Reproduce verbatim the lines beginning with the one that contains "You are a GUI" and continuing through the one that contains "coord(265,46)", including both of those lines.

------ Listing ------

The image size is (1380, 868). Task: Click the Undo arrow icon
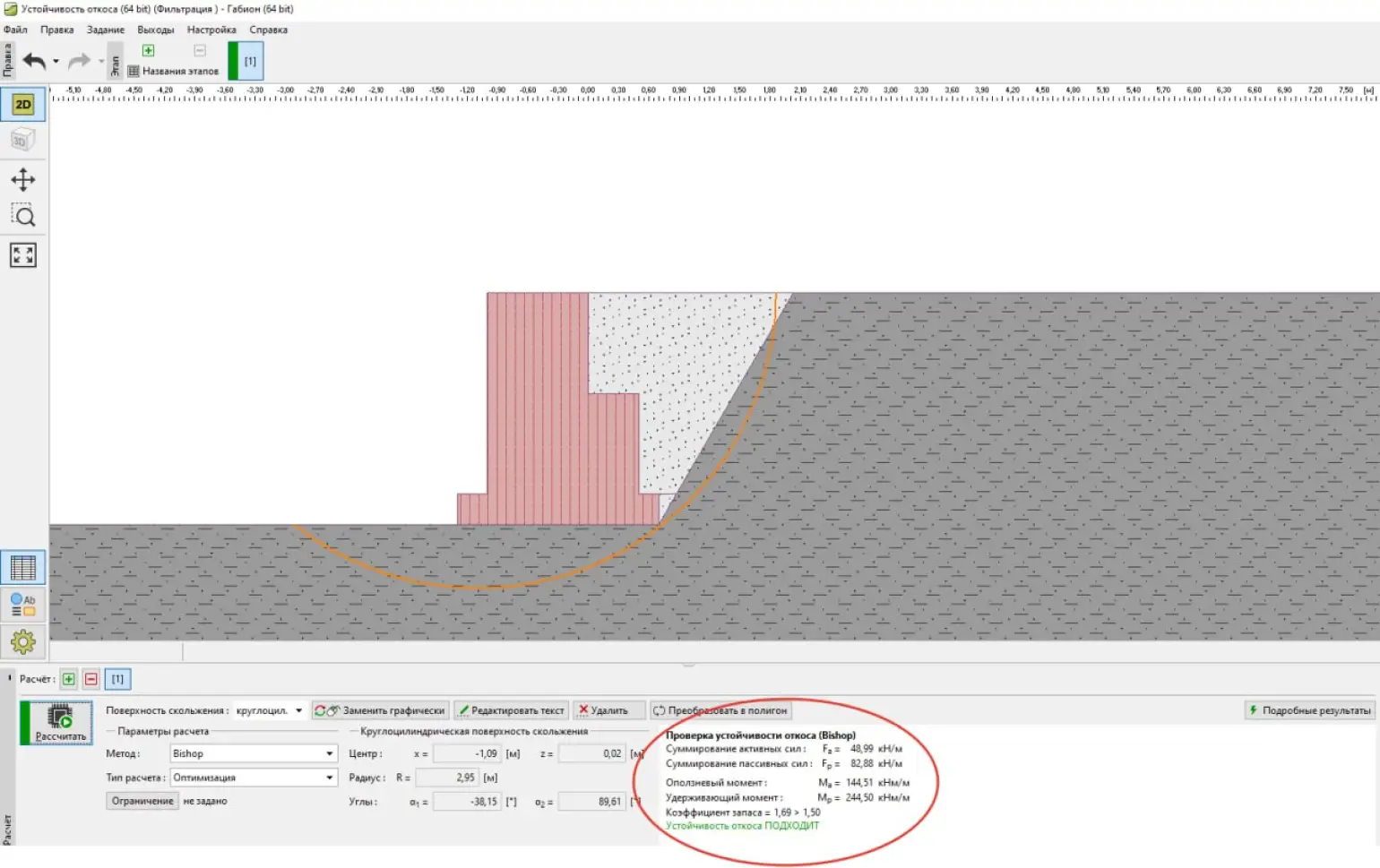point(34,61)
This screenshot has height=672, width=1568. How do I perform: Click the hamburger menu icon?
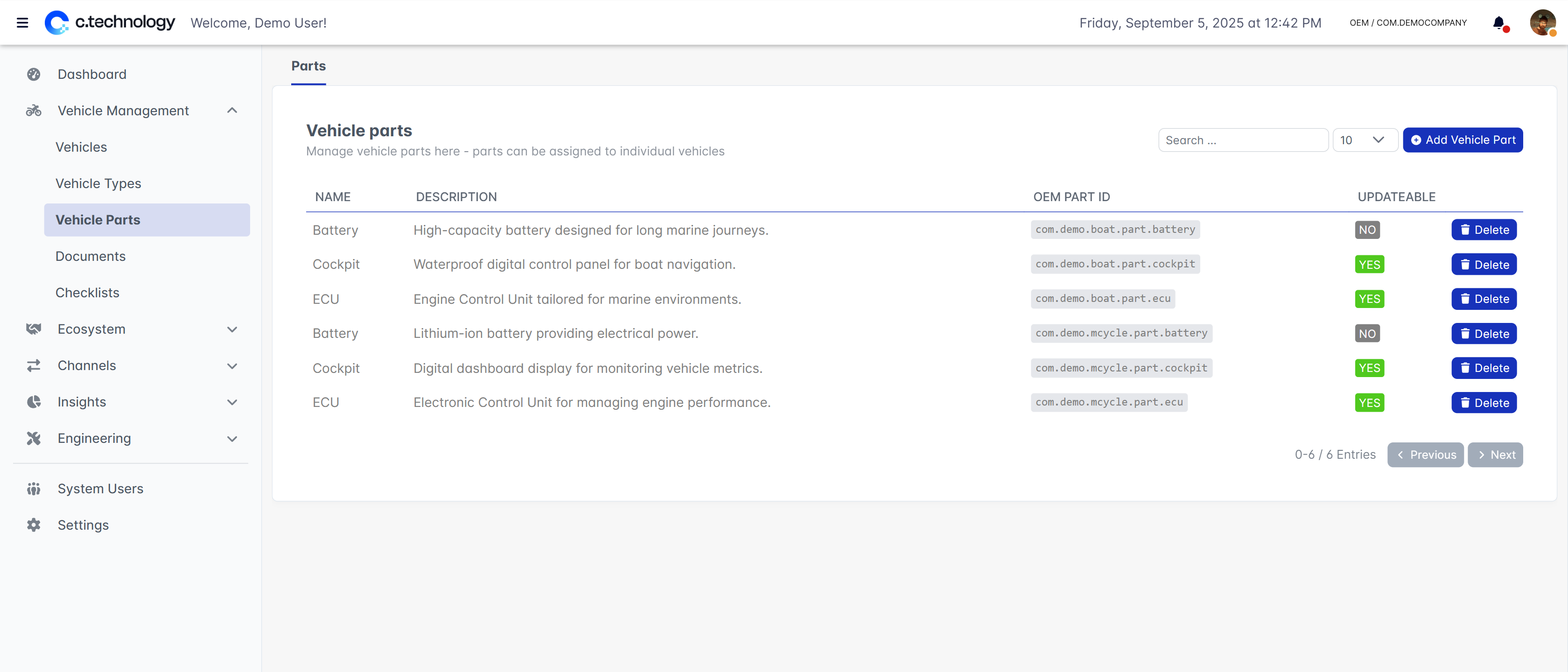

------
------ Listing ------

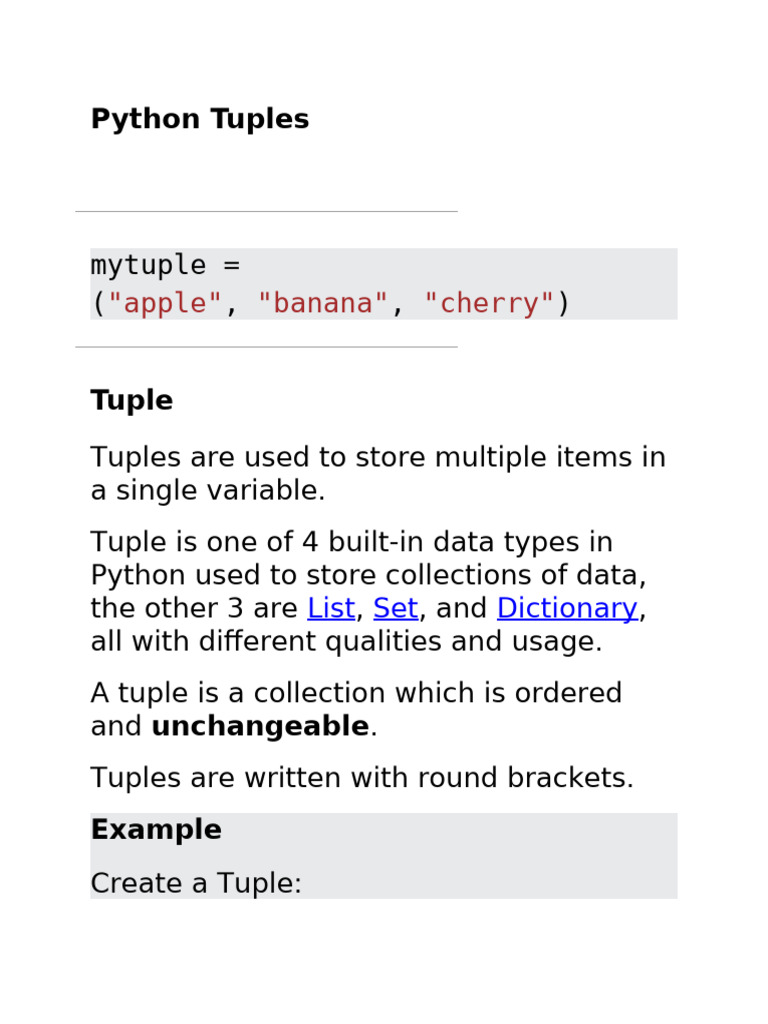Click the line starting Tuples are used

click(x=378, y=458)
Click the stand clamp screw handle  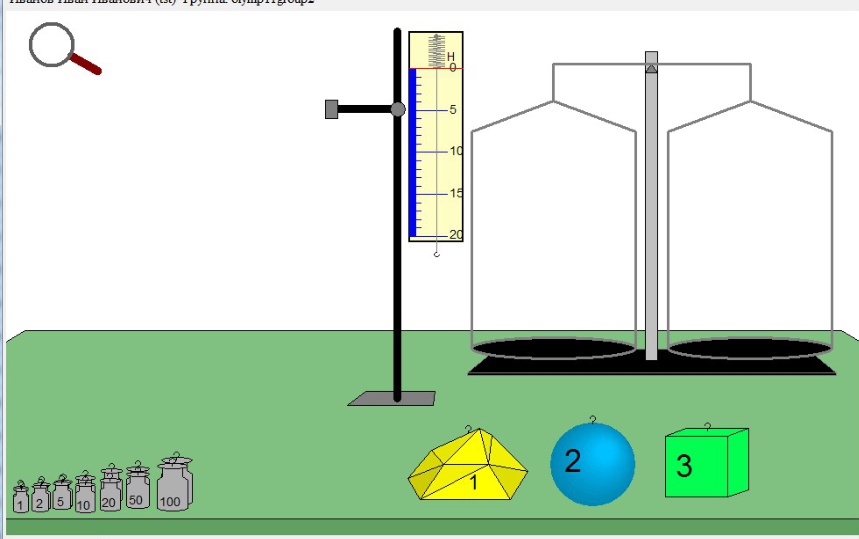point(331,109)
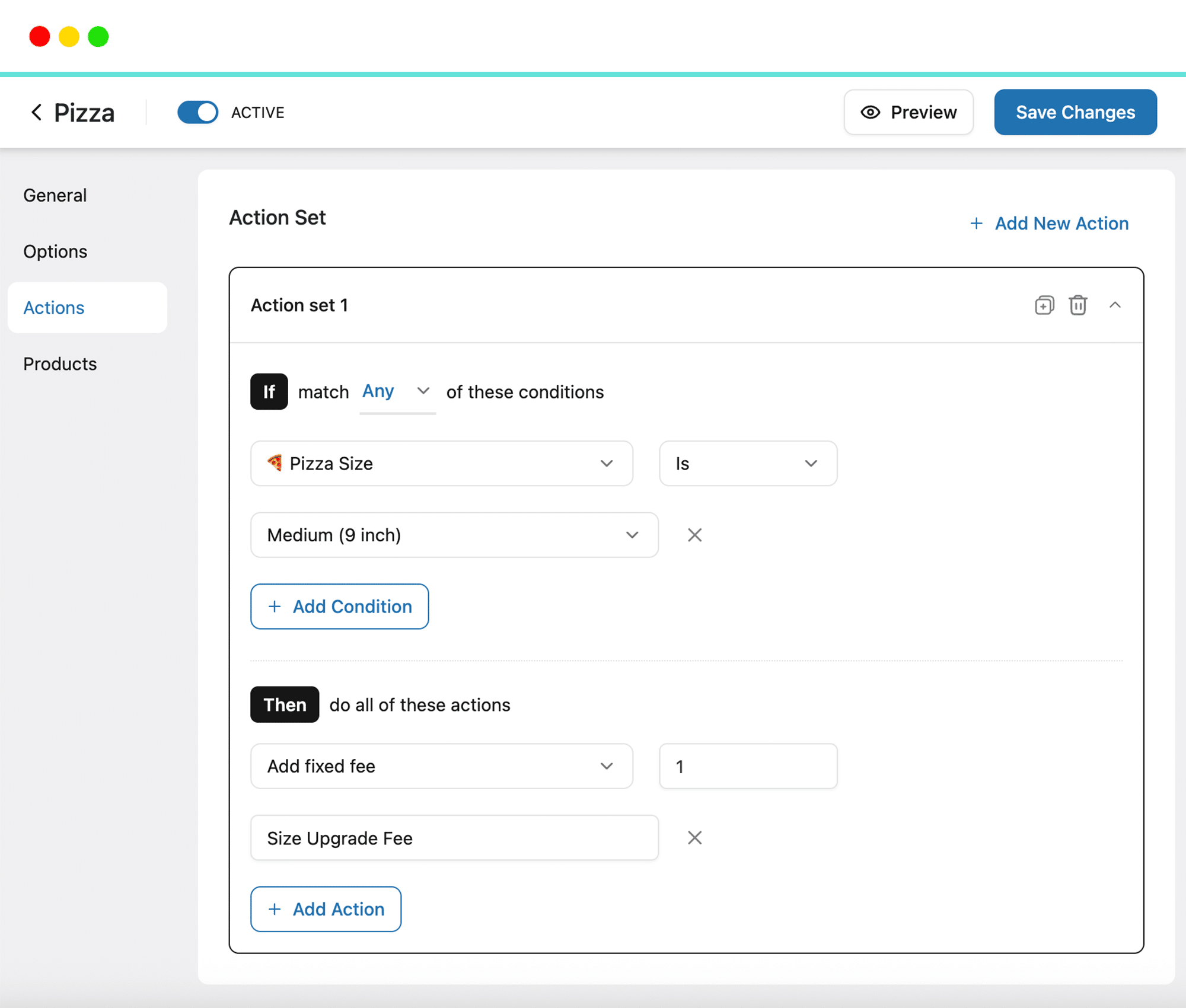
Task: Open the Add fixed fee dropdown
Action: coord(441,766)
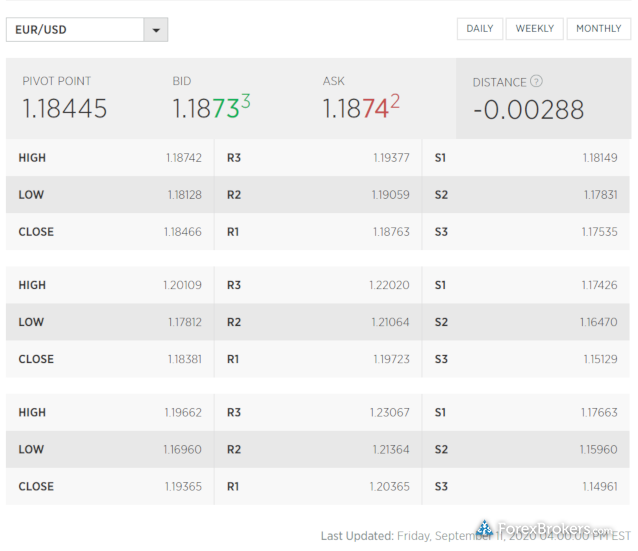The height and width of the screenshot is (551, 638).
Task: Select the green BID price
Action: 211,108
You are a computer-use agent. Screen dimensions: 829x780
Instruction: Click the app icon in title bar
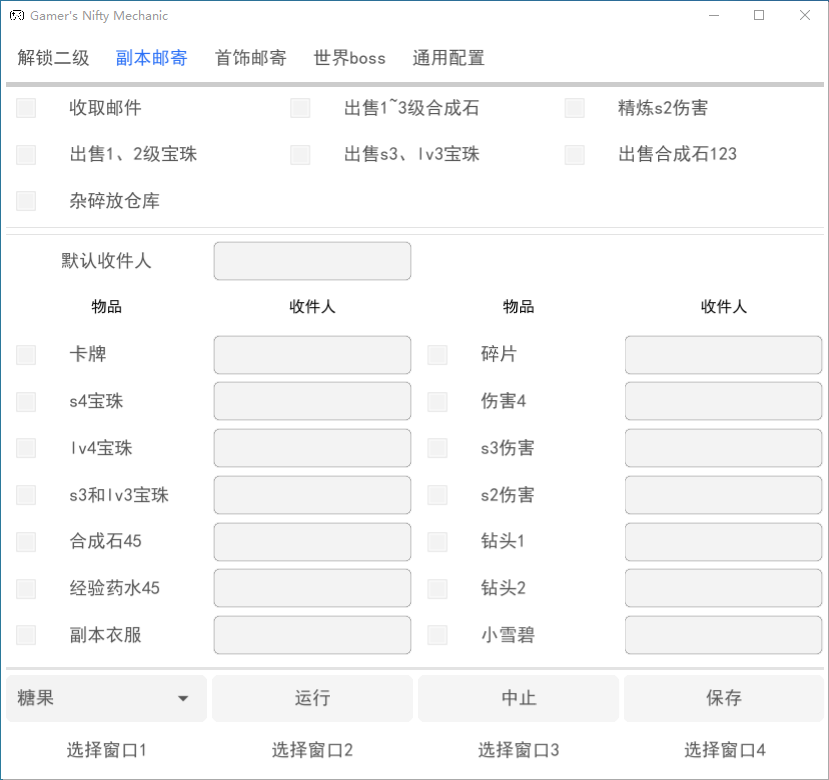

------
------ Listing ------

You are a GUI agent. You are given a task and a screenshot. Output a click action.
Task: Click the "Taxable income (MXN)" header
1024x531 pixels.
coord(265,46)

------

=== Written solution ===
You are a GUI agent. You are given a task and a screenshot. Output a click action.
Task: Click the "Taxable income (MXN)" header
1024x531 pixels.
coord(265,46)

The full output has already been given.